The FCA's proposed consumer duty has unique implications for fintechs and challengers

To help fintechs and challengers prepare for the FCA's proposed consumer duty, we've teased out some characteristics that many such businesses share. It turns out that the proposals affect businesses with these characteristics in novel ways. But fintechs and challengers also have unique strengths that they can play to as they prepare to meet the requirements.

We consider the issues in greater depth in our podcast episode on the subject and our infographic. Here are some highlights:

  • Fintechs and challengers pride themselves on simple customer journeys. Over-simplified UX/UI could trip them up here. It's worth adjusting the customer experience to avoid over-simplification that may downplay important disclosures. But, armed with the latest systems and technical agility, firms can for example design systems that automate proactive communications to customers about important product developments. UX can also be adjusted to promote customer understanding of any unavoidable product complexity e.g. by requiring self-certifications, displaying disclaimers and giving indicative risk/reward calculations.

  • These firms have real strengths in data collection and analysis. They can play to those strengths as they work to implement end-to-end monitoring and testing of customer outcomes as the proposals suggest. They are better placed than many other firms to do so whilst preserving their key USP of being nimble and frictionless.

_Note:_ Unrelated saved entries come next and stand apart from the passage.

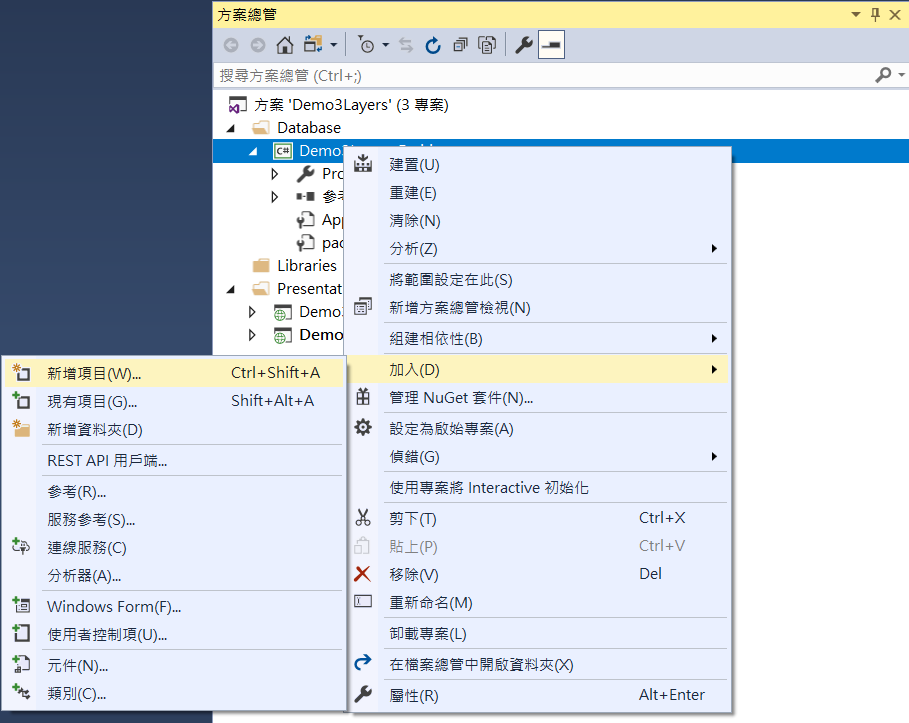Select the Libraries folder in the tree

[306, 265]
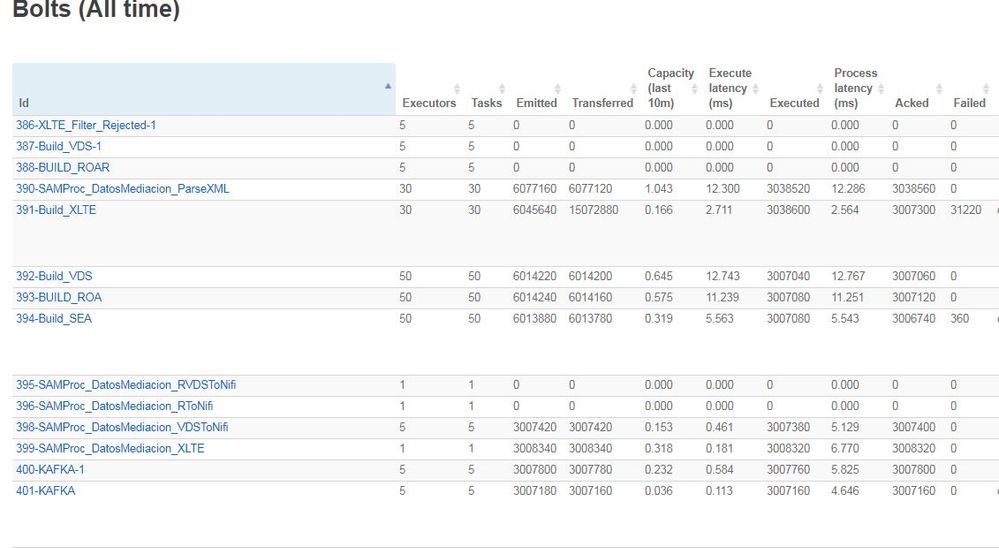Click sort arrows icon beside Execute latency
Screen dimensions: 999x548
(757, 89)
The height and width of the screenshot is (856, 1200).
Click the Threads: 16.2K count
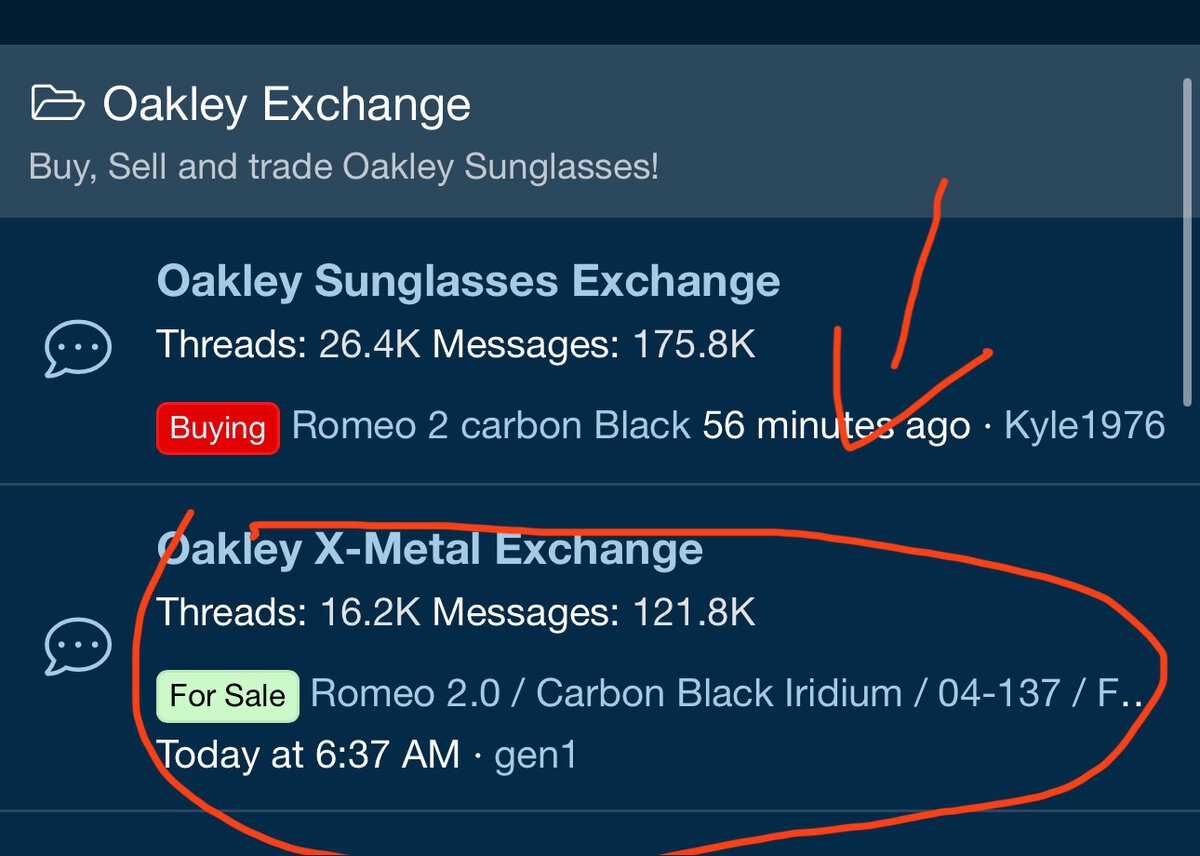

  • These firms frequently offer intermediated access to products from wholesalers that are unused to TCF principles. This is a challenge in that the duty would apply to all firms in the supply chain that materially influence the product or its target market. Fintechs/challengers and their counterparties should work to allocate responsibilities between them for satisfying the duty.

  • The proposals call for firms to assess "fair value" i.e. whether prices are reasonable relative to benefits. This is hard to measure in fast-growing product spaces such as fintech. In practice, non-competitive prices will more readily draw the FCA's attention. Interestingly, the FCA views relinquishing privacy as a "cost"; this has unclear implications e.g. for Open Banking services such as budgeting tools - such firms should ready themselves to demonstrate that services provided even for "free" deliver measurable benefits.

  • Fintech and challenger products sometimes have complex fee structures (e.g. one-off fees or fees that vary from transaction to transaction) and varying service levels (e.g. longer or volatile payment processing times or volatile returns on savings products). "Avoid surprises" should be the mantra here: clearly set an expectation of the minimum service level and then exceed that expectation where possible, and consider flatter fee models e.g. a payments service with a flat fee to cover payment intermediaries' fees and cross-subsidise costlier transfers.

Do you want more detail on the consumer duty? For all our thinking in this space including other publications, infographics and podcast episodes, visit our webpage.

"Firms should not seek to exploit customers’ vulnerabilities, behavioural biases or lack of knowledge."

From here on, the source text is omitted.